Тулум слушал, мрачнея с каждым его словом.
— В чей же сад ты заскочил?
— Признаться, я так радовался, что дикие земли остались позади и ингри больше не охотятся на меня, как на куропатку, что не особо присматривался. Я бы и стражей на улице не заметил, если бы они не принялись крутить мне руки! Но думаю, я мог бы указать его…
— И не думай! — оборвал его Тулум. — Судя по тому, что ты рассказал, тебе нельзя даже носа высовывать из храма!
— Но что ты скажешь о жреце, учитель? Что это за человек, способный убивать словом?
Верховный жрец ответил не сразу. Некоторое время он размышлял, прохаживаясь вдоль полок, потом спросил:
— Знаешь ли ты, Хаста, что такое хварна властителей?
— Гм, разумеется, — удивленно отозвался его воспитанник. — Это особая милость Исвархи, которой он наделяет тех, кого любит, — прежде всего Солнечную династию… Именно хварна возносит их над всеми смертными, она наделяет их силой и удачей. Более того, правители этого рода сами источник хварны. Она исходит от них, даруя процветание всей стране…
— А про Черное Солнце ты слыхал?
— Нет, — озадаченно сказал Хаста.
— Это оскверненная хварна, навлекающая на мир неслыханные беды. Причем чем выше прежде была хварна, тем чернее станет солнце…
— К чему ты это рассказываешь, господин?
— Ты ведь северянин, Хаста. Видел ли ты великий храм в Белазоре?

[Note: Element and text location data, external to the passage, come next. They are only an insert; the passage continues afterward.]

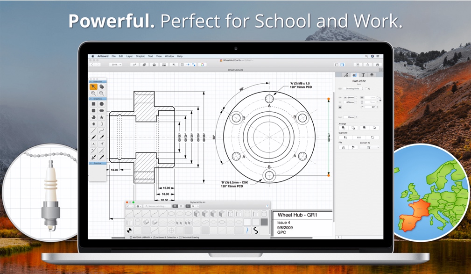Viewport: 471px width, 274px height.
Task: Select the Rectangle shape tool
Action: [x=93, y=104]
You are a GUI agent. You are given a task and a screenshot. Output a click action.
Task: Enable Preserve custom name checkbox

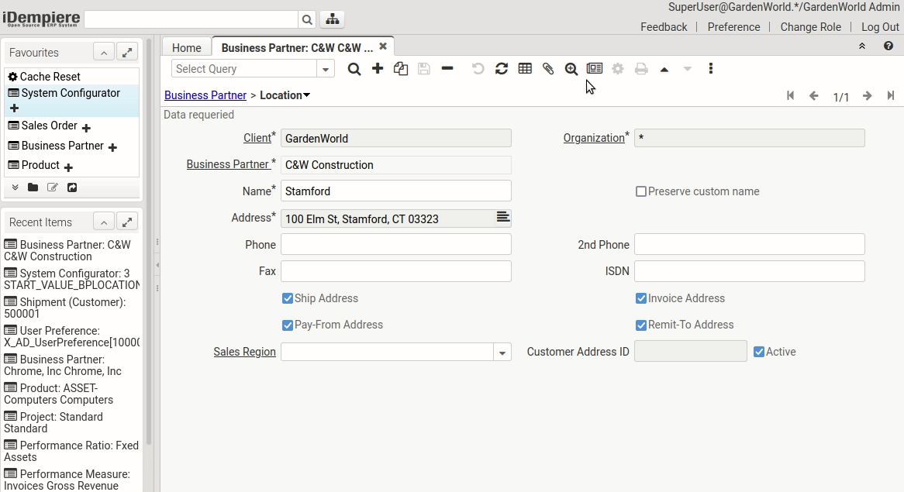pyautogui.click(x=641, y=191)
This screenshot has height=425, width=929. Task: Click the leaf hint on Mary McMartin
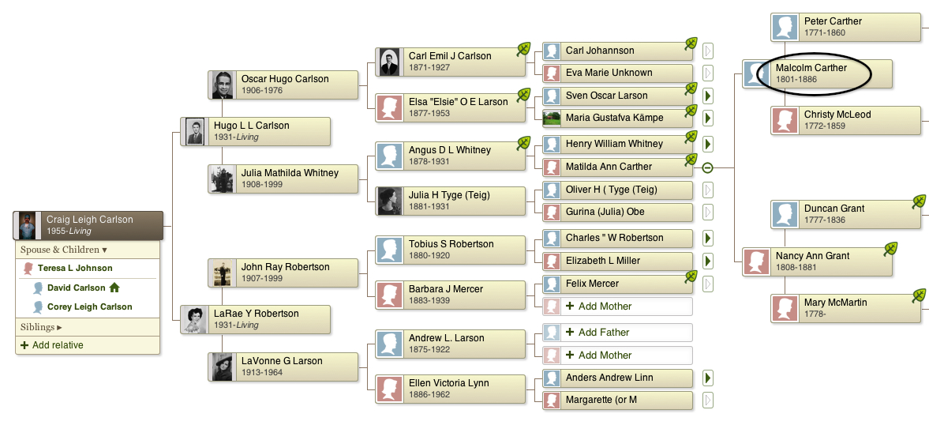pos(919,295)
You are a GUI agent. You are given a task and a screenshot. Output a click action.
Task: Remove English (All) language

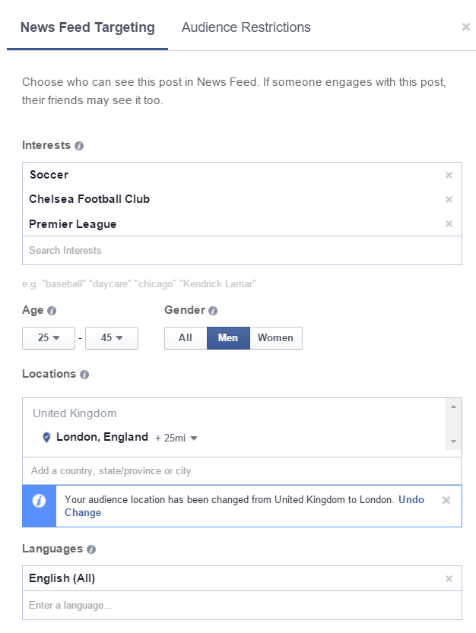pos(449,578)
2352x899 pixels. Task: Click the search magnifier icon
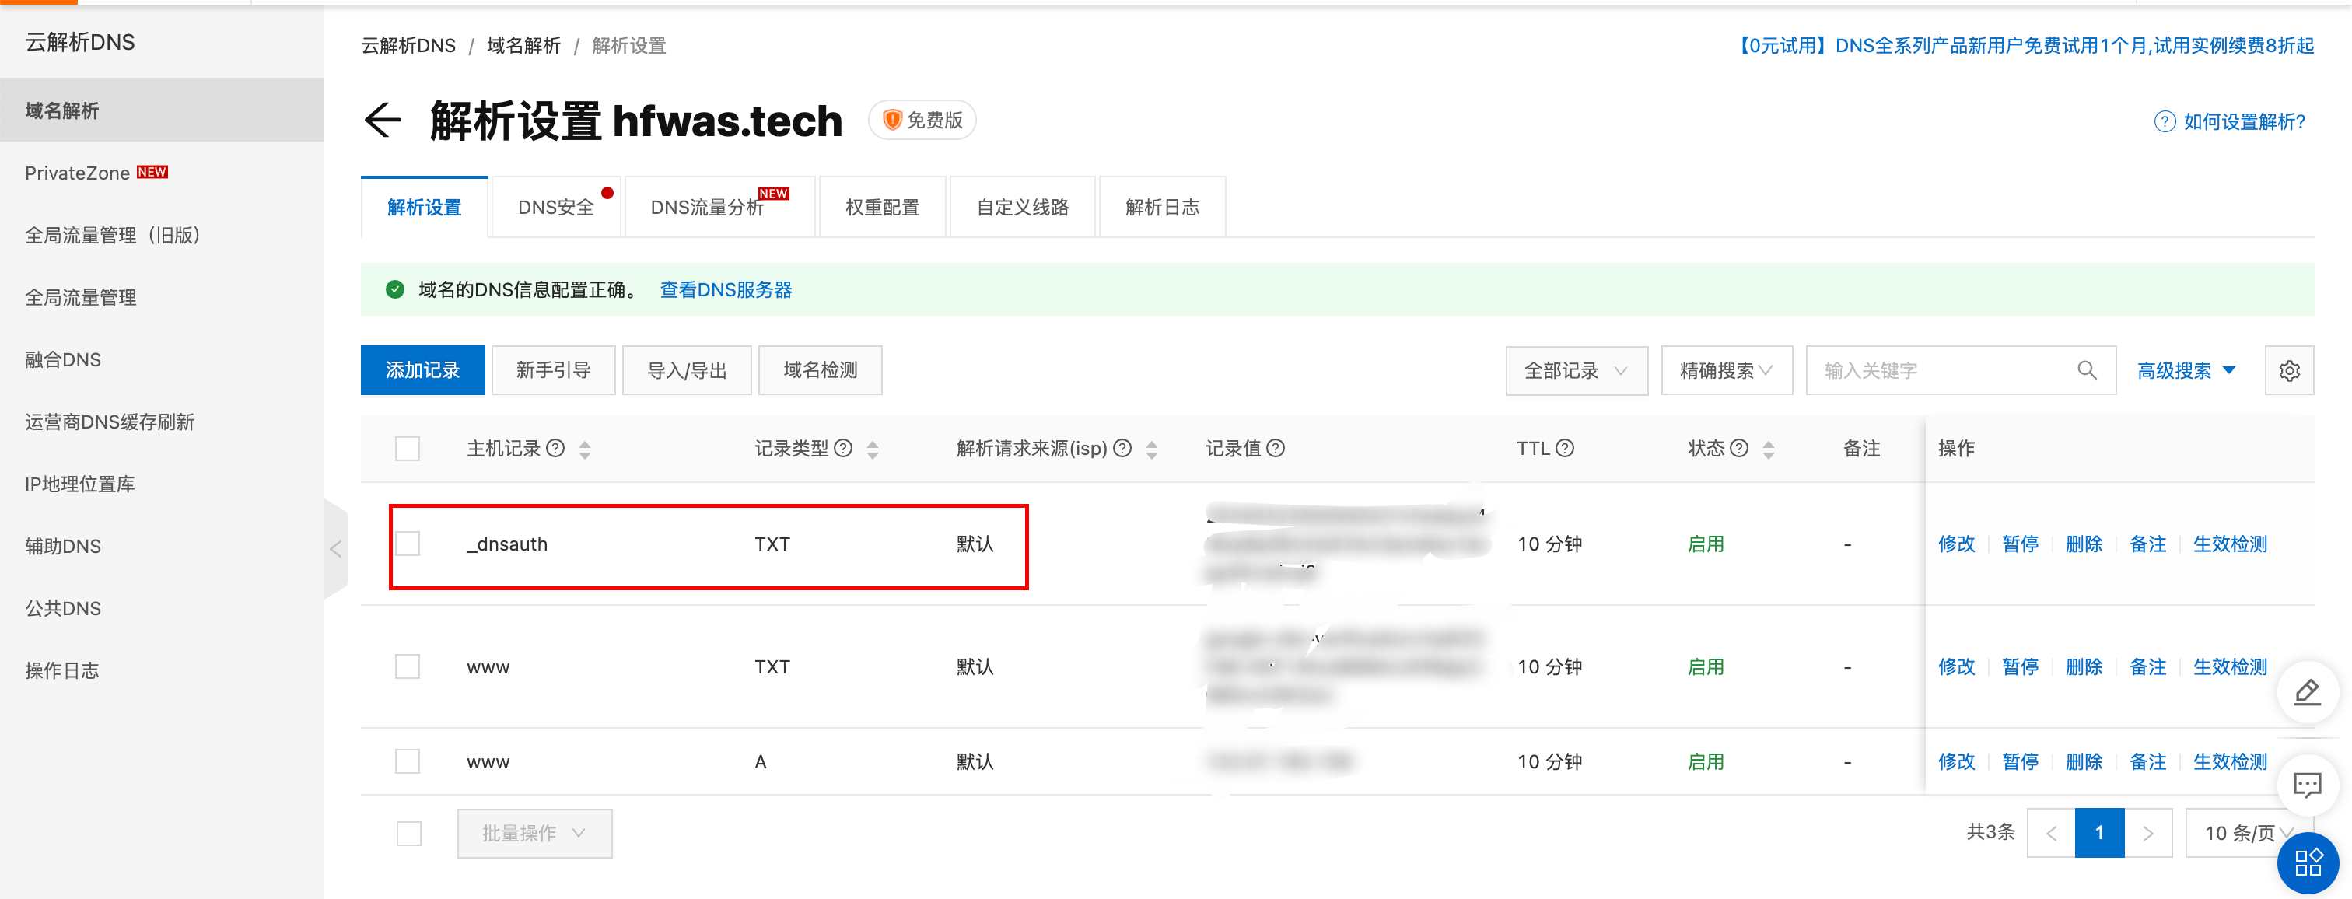tap(2086, 370)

— Только с берега, издалека. Тогда я еще не был жрецом. Да, я видел, как над морем, высоко в небе, горят на заре его купола. Это воистину обиталище бога.
— А я и бывал там. Ты прав — не верится, что его возвели руки смертных. Но этот храм властвует над лесным краем рыбаков и звероловов, страдающим от холодов и наводнений больше других земель. То, что для нас лишь скорбные известия, — для них огромные волны, смывающие целые деревни…
— Как видно, до них хварна государя не дотягивается.
— Вот и они так полагают, — кивнул Тулум. — Они давно уже жалуются и ропщут. Но до меня дошли слухи, что жалобами они не ограничиваются. Жрецы севера уже в открытую заявляют, что Солнечная династия лишилась хварны. А когда хварна искажена, она становится Черным Солнцем…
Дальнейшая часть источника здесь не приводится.